The governor said he’s prepared to deploy the National Guard if necessary. He also said that like many, he is outraged about the killing, which he described as “predictable” and “avoidable.” But he called for calm.
“They want a show. We can’t give it to them. We cannot,” the governor said during a news conference.
“If you protest and express your First Amendment rights, please do so peacefully, as you always do. We can’t give them what they want.”
The president, in a social media post, said he’d viewed video footage of the incident and criticized the woman who was shot as acting “very disorderly, obstructing and resisting” and “then violently, willfully, and viciously” running over the ICE officer.
The president also described another woman seen screaming in the footage of the incident he viewed as “obviously, a professional agitator.”
“Based on the attached clip, it is hard to believe he is alive, but is now recovering in the hospital,” Trump said of the ICE officer.
“The situation is being studied, in its entirety, but the reason these incidents are happening is because the Radical Left is threatening, assaulting, and targeting our Law Enforcement Officers and ICE Agents on a daily basis. They are just trying to do the job of MAKING AMERICA SAFE.”
An immigrant rights group says on Facebook that it will hold a vigil for the woman who was shot.
“We witnessed an atrocious attack on our community today,” read the post from the Minnesota Immigrant Rights Action Committee. “Community members were taken from us and an observer was shot dead. ICE OUT OF MINNESOTA NOW.”
Minnesota initially grabbed President Donald Trump’s and Republicans’ attention over a series of fraud cases where many of the defendants had roots in Somalia. Prosecutors say that billions of dollars were stolen from federally funded health care benefits and a COVID-19 program in recent years.

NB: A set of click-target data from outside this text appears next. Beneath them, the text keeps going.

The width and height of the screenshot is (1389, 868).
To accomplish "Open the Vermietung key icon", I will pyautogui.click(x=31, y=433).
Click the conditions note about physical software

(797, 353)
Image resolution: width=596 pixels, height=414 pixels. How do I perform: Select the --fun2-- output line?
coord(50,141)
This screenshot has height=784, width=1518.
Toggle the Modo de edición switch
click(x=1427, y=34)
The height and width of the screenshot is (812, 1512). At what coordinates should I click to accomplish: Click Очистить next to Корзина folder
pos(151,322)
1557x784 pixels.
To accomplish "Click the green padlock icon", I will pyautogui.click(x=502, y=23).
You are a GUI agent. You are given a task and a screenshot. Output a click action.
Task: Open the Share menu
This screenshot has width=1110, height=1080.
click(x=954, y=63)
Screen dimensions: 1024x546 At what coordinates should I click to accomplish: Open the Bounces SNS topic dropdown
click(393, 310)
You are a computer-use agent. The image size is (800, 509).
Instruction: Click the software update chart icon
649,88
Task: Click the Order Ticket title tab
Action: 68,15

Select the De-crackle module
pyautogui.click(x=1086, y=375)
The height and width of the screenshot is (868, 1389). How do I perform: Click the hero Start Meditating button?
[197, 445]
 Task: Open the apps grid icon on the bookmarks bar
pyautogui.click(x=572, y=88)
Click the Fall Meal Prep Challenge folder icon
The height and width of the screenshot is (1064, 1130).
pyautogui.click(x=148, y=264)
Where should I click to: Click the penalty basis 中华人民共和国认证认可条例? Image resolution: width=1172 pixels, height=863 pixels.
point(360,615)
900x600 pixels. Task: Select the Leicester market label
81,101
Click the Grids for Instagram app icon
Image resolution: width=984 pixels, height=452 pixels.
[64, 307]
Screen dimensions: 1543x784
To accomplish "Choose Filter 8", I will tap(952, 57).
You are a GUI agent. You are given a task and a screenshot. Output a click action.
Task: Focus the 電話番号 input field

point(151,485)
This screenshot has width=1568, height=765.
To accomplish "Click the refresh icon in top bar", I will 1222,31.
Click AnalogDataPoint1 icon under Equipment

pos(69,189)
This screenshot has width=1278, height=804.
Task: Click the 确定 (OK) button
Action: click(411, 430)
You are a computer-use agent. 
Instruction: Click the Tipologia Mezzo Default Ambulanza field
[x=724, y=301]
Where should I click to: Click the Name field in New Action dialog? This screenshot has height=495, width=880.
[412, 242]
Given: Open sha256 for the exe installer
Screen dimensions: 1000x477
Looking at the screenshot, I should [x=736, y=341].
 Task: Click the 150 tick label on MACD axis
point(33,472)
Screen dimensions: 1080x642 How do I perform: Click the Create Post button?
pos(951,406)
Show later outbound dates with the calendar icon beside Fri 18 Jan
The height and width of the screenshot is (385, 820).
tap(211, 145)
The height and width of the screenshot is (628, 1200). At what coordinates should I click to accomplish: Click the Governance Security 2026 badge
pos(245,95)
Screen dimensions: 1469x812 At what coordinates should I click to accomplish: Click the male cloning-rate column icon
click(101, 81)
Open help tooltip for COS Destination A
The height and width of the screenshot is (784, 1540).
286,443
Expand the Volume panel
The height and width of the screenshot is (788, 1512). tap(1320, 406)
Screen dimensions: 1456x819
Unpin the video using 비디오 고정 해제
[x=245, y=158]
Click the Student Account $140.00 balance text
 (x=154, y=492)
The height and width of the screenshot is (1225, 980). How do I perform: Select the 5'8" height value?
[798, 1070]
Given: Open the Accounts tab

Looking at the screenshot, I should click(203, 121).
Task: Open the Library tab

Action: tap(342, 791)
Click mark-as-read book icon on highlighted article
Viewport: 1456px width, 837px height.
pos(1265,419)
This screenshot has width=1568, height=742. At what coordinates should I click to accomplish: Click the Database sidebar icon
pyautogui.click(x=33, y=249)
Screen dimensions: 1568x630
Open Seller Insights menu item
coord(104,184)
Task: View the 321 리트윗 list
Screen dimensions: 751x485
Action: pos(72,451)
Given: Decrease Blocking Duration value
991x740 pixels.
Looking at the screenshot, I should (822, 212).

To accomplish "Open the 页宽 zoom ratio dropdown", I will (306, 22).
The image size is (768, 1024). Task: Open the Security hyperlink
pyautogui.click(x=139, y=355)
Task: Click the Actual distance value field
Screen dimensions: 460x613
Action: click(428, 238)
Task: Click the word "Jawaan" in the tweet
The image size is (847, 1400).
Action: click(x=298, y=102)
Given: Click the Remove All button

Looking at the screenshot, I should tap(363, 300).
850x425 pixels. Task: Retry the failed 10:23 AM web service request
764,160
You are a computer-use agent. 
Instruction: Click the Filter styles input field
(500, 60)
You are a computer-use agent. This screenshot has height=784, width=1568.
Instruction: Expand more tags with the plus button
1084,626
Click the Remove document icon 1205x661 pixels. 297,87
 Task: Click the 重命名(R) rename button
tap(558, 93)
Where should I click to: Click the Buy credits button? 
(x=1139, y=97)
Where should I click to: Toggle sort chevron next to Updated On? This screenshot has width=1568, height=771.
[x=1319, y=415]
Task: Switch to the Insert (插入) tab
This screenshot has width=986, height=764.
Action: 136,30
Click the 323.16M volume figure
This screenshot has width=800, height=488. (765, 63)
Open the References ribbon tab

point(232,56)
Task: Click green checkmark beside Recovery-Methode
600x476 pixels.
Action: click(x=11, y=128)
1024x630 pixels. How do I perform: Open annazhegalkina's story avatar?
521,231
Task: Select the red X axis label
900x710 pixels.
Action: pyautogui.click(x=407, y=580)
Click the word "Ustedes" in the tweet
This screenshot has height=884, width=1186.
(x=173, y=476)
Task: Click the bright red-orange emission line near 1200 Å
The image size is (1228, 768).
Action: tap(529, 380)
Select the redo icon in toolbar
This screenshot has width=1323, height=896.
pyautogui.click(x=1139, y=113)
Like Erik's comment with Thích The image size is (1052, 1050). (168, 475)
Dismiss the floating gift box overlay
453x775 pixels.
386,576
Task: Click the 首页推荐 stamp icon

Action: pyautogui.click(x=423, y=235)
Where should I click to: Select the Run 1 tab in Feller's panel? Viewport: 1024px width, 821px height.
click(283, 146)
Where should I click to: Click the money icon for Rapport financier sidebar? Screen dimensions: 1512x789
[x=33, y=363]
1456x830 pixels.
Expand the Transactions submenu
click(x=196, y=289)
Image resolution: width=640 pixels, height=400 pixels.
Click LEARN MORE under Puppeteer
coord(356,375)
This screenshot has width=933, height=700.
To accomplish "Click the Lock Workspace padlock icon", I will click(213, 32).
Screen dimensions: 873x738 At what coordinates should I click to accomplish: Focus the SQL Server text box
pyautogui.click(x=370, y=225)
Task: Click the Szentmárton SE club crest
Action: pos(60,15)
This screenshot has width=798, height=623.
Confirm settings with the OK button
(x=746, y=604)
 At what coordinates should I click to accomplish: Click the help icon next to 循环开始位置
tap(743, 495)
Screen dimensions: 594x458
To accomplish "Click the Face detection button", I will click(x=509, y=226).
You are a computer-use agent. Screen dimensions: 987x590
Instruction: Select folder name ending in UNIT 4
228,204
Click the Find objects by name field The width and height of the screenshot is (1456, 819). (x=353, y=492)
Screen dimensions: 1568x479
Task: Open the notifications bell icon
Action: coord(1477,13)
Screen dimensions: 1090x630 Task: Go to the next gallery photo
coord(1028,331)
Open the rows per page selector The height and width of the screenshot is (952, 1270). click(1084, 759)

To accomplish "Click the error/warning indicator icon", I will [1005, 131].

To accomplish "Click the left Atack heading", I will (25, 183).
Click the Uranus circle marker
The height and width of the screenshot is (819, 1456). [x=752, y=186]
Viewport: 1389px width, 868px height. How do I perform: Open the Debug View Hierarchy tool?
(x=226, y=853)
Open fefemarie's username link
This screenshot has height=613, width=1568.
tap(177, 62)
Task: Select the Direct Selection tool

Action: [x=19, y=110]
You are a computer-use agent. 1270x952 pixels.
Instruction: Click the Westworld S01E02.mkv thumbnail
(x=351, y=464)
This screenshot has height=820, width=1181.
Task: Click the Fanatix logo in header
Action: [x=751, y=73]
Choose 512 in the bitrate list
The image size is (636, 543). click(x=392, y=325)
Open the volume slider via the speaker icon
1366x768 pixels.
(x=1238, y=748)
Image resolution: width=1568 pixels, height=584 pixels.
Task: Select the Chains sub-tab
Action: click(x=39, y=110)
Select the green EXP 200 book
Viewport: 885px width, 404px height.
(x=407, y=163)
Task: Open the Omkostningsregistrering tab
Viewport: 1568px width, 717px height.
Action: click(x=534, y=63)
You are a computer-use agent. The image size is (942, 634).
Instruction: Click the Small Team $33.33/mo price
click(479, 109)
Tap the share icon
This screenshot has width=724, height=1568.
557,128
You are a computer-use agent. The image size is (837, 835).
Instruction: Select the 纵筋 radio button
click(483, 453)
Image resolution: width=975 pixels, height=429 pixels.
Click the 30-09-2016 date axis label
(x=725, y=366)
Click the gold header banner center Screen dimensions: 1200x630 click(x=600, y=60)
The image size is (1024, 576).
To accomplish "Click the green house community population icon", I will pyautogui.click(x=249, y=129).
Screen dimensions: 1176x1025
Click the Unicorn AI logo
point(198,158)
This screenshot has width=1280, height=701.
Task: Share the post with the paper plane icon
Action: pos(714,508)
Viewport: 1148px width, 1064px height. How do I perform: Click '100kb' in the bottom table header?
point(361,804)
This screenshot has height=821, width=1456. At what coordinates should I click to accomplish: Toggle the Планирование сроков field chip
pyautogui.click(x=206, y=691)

Minnesota has the largest Somali population in the U.S., a group Trump called “garbage” in December and said he didn’t want them in the country.
The president has also criticized Democratic Gov. Walz for failing to catch the alleged crimes.
Late last month, a right-wing influencer posted a video claiming that a day care center in Minneapolis run by Somali residents had taken over $100 million in fraud. Homeland Security Secretary Kristi Noem and FBI Director Kash Patel then posted on social media about increased operations in the city partly targeting, as Patel put it, “large-scale fraud schemes.”
On Tuesday, DHS said it planned to deploy 2,000 federal agents and officers to the Minneapolis area.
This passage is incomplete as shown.